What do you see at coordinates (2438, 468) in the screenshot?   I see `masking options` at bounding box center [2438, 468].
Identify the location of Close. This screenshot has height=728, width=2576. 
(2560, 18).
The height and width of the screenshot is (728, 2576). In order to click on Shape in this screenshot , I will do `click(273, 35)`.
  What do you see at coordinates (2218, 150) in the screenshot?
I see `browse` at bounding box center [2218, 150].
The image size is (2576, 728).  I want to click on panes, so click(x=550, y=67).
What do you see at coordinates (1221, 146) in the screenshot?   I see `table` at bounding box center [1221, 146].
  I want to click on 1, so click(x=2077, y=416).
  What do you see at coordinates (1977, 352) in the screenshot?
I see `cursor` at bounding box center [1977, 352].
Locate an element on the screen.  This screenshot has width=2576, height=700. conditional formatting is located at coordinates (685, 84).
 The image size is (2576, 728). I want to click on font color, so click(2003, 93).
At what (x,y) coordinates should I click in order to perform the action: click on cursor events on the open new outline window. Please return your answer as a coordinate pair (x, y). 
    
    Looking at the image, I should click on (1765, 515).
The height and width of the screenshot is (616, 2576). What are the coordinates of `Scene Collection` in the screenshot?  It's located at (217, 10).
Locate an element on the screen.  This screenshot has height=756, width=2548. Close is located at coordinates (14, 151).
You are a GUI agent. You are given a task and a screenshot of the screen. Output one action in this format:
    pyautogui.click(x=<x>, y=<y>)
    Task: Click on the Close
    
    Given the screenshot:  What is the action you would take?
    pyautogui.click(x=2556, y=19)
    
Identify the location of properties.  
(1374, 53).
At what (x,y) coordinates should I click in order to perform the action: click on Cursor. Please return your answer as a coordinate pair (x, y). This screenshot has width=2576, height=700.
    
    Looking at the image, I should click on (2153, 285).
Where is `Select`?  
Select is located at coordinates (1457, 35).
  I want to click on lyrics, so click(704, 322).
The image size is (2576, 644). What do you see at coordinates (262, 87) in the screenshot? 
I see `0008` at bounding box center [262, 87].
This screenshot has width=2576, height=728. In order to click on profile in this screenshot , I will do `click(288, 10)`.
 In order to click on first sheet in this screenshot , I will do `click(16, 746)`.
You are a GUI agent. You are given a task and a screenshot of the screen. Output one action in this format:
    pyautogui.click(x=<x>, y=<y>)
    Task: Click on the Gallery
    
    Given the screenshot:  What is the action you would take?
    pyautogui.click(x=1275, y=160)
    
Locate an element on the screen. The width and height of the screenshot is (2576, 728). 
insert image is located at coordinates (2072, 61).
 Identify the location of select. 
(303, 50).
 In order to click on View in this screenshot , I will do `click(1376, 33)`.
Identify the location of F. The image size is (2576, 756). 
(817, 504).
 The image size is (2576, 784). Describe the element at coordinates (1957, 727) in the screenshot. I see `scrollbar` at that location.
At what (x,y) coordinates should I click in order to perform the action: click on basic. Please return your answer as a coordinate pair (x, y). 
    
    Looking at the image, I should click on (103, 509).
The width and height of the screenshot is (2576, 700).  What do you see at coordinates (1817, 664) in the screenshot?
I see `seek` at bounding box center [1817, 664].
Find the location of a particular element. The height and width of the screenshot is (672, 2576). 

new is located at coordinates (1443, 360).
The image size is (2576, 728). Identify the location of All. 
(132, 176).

==================================================

Return all of the material above verbatim, every line unchanged and in its original order.

What do you see at coordinates (2438, 468) in the screenshot?   I see `masking options` at bounding box center [2438, 468].
Identify the location of Close. This screenshot has height=728, width=2576. 
(2560, 18).
The height and width of the screenshot is (728, 2576). In order to click on Shape in this screenshot , I will do `click(273, 35)`.
  What do you see at coordinates (2218, 150) in the screenshot?
I see `browse` at bounding box center [2218, 150].
The image size is (2576, 728).  I want to click on panes, so click(x=550, y=67).
What do you see at coordinates (1221, 146) in the screenshot?   I see `table` at bounding box center [1221, 146].
  I want to click on 1, so click(x=2077, y=416).
  What do you see at coordinates (1977, 352) in the screenshot?
I see `cursor` at bounding box center [1977, 352].
Locate an element on the screen.  This screenshot has width=2576, height=700. conditional formatting is located at coordinates (685, 84).
 The image size is (2576, 728). I want to click on font color, so click(2003, 93).
At what (x,y) coordinates should I click in order to perform the action: click on cursor events on the open new outline window. Please return your answer as a coordinate pair (x, y). 
    
    Looking at the image, I should click on (1765, 515).
The height and width of the screenshot is (616, 2576). What are the coordinates of `Scene Collection` in the screenshot?  It's located at (217, 10).
Locate an element on the screen.  This screenshot has height=756, width=2548. Close is located at coordinates (14, 151).
You are a GUI agent. You are given a task and a screenshot of the screen. Output one action in this format:
    pyautogui.click(x=<x>, y=<y>)
    Task: Click on the Close
    
    Given the screenshot:  What is the action you would take?
    pyautogui.click(x=2556, y=19)
    
Identify the location of properties.  
(1374, 53).
At what (x,y) coordinates should I click in order to perform the action: click on Cursor. Please return your answer as a coordinate pair (x, y). This screenshot has width=2576, height=700.
    
    Looking at the image, I should click on (2153, 285).
Where is `Select`?  
Select is located at coordinates (1457, 35).
  I want to click on lyrics, so click(704, 322).
The image size is (2576, 644). What do you see at coordinates (262, 87) in the screenshot? 
I see `0008` at bounding box center [262, 87].
This screenshot has width=2576, height=728. In order to click on profile in this screenshot , I will do `click(288, 10)`.
 In order to click on first sheet in this screenshot , I will do `click(16, 746)`.
You are a GUI agent. You are given a task and a screenshot of the screen. Output one action in this format:
    pyautogui.click(x=<x>, y=<y>)
    Task: Click on the Gallery
    
    Given the screenshot:  What is the action you would take?
    pyautogui.click(x=1275, y=160)
    
Locate an element on the screen. The width and height of the screenshot is (2576, 728). 
insert image is located at coordinates (2072, 61).
 Identify the location of select. 
(303, 50).
 In order to click on View in this screenshot , I will do `click(1376, 33)`.
Identify the location of F. The image size is (2576, 756). 
(817, 504).
 The image size is (2576, 784). Describe the element at coordinates (1957, 727) in the screenshot. I see `scrollbar` at that location.
At what (x,y) coordinates should I click in order to perform the action: click on basic. Please return your answer as a coordinate pair (x, y). 
    
    Looking at the image, I should click on (103, 509).
The width and height of the screenshot is (2576, 700).  What do you see at coordinates (1817, 664) in the screenshot?
I see `seek` at bounding box center [1817, 664].
Find the location of a particular element. The height and width of the screenshot is (672, 2576). 

new is located at coordinates (1443, 360).
The image size is (2576, 728). Identify the location of All. 
(132, 176).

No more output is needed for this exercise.